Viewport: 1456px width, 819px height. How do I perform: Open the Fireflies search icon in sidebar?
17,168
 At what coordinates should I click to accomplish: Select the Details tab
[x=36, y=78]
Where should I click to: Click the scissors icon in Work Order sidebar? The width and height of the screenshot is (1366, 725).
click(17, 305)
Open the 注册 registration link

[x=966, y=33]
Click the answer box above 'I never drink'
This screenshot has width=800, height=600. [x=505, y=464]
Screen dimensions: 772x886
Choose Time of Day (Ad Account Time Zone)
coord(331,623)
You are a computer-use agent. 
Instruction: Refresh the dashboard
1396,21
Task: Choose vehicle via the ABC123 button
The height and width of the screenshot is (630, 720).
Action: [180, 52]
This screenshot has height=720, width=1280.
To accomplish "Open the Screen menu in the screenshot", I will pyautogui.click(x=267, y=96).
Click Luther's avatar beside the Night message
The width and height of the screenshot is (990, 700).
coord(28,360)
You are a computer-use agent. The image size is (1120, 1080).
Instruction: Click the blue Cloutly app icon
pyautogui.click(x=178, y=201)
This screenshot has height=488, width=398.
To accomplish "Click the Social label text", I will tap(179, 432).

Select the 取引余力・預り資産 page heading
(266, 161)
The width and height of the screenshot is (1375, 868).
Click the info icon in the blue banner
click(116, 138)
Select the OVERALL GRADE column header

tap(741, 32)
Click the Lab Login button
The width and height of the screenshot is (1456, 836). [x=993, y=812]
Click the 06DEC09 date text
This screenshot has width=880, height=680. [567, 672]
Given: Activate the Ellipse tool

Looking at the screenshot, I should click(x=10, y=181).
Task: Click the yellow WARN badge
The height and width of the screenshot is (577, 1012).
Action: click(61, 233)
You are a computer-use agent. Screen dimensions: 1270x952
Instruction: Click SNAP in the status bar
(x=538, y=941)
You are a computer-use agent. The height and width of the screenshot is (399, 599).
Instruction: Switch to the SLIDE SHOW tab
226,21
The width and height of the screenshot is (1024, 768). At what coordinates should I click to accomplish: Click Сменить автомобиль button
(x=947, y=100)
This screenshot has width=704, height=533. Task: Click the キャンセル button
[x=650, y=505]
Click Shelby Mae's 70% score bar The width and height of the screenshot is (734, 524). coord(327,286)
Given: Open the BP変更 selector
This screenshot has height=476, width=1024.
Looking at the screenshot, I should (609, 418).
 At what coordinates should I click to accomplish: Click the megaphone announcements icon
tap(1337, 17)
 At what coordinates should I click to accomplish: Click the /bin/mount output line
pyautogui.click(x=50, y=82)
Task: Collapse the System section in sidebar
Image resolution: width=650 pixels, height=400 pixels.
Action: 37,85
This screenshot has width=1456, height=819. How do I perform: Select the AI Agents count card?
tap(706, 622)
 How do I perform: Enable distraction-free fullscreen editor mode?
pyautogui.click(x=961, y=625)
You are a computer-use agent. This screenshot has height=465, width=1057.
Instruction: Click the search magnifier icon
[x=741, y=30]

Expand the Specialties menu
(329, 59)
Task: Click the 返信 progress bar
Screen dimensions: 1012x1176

> _Your objective_:
Arrange the lines above as a Markdown table with two columns, "Row" and "Line". Number each row and leave out the blank lines.

> _Written reply_:
| Row | Line |
|---|---|
| 1 | Viewport: 1456px width, 819px height. How do I perform: Open the Fireflies search icon in sidebar? |
| 2 | 17,168 |
| 3 |  At what coordinates should I click to accomplish: Select the Details tab |
| 4 | [x=36, y=78] |
| 5 | Where should I click to: Click the scissors icon in Work Order sidebar? The width and height of the screenshot is (1366, 725). |
| 6 | click(17, 305) |
| 7 | Open the 注册 registration link |
| 8 | [x=966, y=33] |
| 9 | Click the answer box above 'I never drink' |
| 10 | This screenshot has width=800, height=600. [x=505, y=464] |
| 11 | Screen dimensions: 772x886 |
| 12 | Choose Time of Day (Ad Account Time Zone) |
| 13 | coord(331,623) |
| 14 | You are a computer-use agent.  |
| 15 | Instruction: Refresh the dashboard |
| 16 | 1396,21 |
| 17 | Task: Choose vehicle via the ABC123 button |
| 18 | The height and width of the screenshot is (630, 720). |
| 19 | Action: [180, 52] |
| 20 | This screenshot has height=720, width=1280. |
| 21 | To accomplish "Open the Screen menu in the screenshot", I will pyautogui.click(x=267, y=96). |
| 22 | Click Luther's avatar beside the Night message |
| 23 | The width and height of the screenshot is (990, 700). |
| 24 | coord(28,360) |
| 25 | You are a computer-use agent. The image size is (1120, 1080). |
| 26 | Instruction: Click the blue Cloutly app icon |
| 27 | pyautogui.click(x=178, y=201) |
| 28 | This screenshot has height=488, width=398. |
| 29 | To accomplish "Click the Social label text", I will tap(179, 432). |
| 30 | Select the 取引余力・預り資産 page heading |
| 31 | (266, 161) |
| 32 | The width and height of the screenshot is (1375, 868). |
| 33 | Click the info icon in the blue banner |
| 34 | click(116, 138) |
| 35 | Select the OVERALL GRADE column header |
| 36 | tap(741, 32) |
| 37 | Click the Lab Login button |
| 38 | The width and height of the screenshot is (1456, 836). [x=993, y=812] |
| 39 | Click the 06DEC09 date text |
| 40 | This screenshot has width=880, height=680. [567, 672] |
| 41 | Given: Activate the Ellipse tool |
| 42 | Looking at the screenshot, I should click(x=10, y=181). |
| 43 | Task: Click the yellow WARN badge |
| 44 | The height and width of the screenshot is (577, 1012). |
| 45 | Action: click(61, 233) |
| 46 | You are a computer-use agent. Screen dimensions: 1270x952 |
| 47 | Instruction: Click SNAP in the status bar |
| 48 | (x=538, y=941) |
| 49 | You are a computer-use agent. The height and width of the screenshot is (399, 599). |
| 50 | Instruction: Switch to the SLIDE SHOW tab |
| 51 | 226,21 |
| 52 | The width and height of the screenshot is (1024, 768). At what coordinates should I click to accomplish: Click Сменить автомобиль button |
| 53 | (x=947, y=100) |
| 54 | This screenshot has width=704, height=533. Task: Click the キャンセル button |
| 55 | [x=650, y=505] |
| 56 | Click Shelby Mae's 70% score bar The width and height of the screenshot is (734, 524). coord(327,286) |
| 57 | Given: Open the BP変更 selector |
| 58 | This screenshot has height=476, width=1024. |
| 59 | Looking at the screenshot, I should (609, 418). |
| 60 |  At what coordinates should I click to accomplish: Click the megaphone announcements icon |
| 61 | tap(1337, 17) |
| 62 |  At what coordinates should I click to accomplish: Click the /bin/mount output line |
| 63 | pyautogui.click(x=50, y=82) |
| 64 | Task: Collapse the System section in sidebar |
| 65 | Image resolution: width=650 pixels, height=400 pixels. |
| 66 | Action: 37,85 |
| 67 | This screenshot has width=1456, height=819. How do I perform: Select the AI Agents count card? |
| 68 | tap(706, 622) |
| 69 |  How do I perform: Enable distraction-free fullscreen editor mode? |
| 70 | pyautogui.click(x=961, y=625) |
| 71 | You are a computer-use agent. This screenshot has height=465, width=1057. |
| 72 | Instruction: Click the search magnifier icon |
| 73 | [x=741, y=30] |
| 74 | Expand the Specialties menu |
| 75 | (329, 59) |
| 76 | Task: Click the 返信 progress bar |
| 77 | Screen dimensions: 1012x1176 |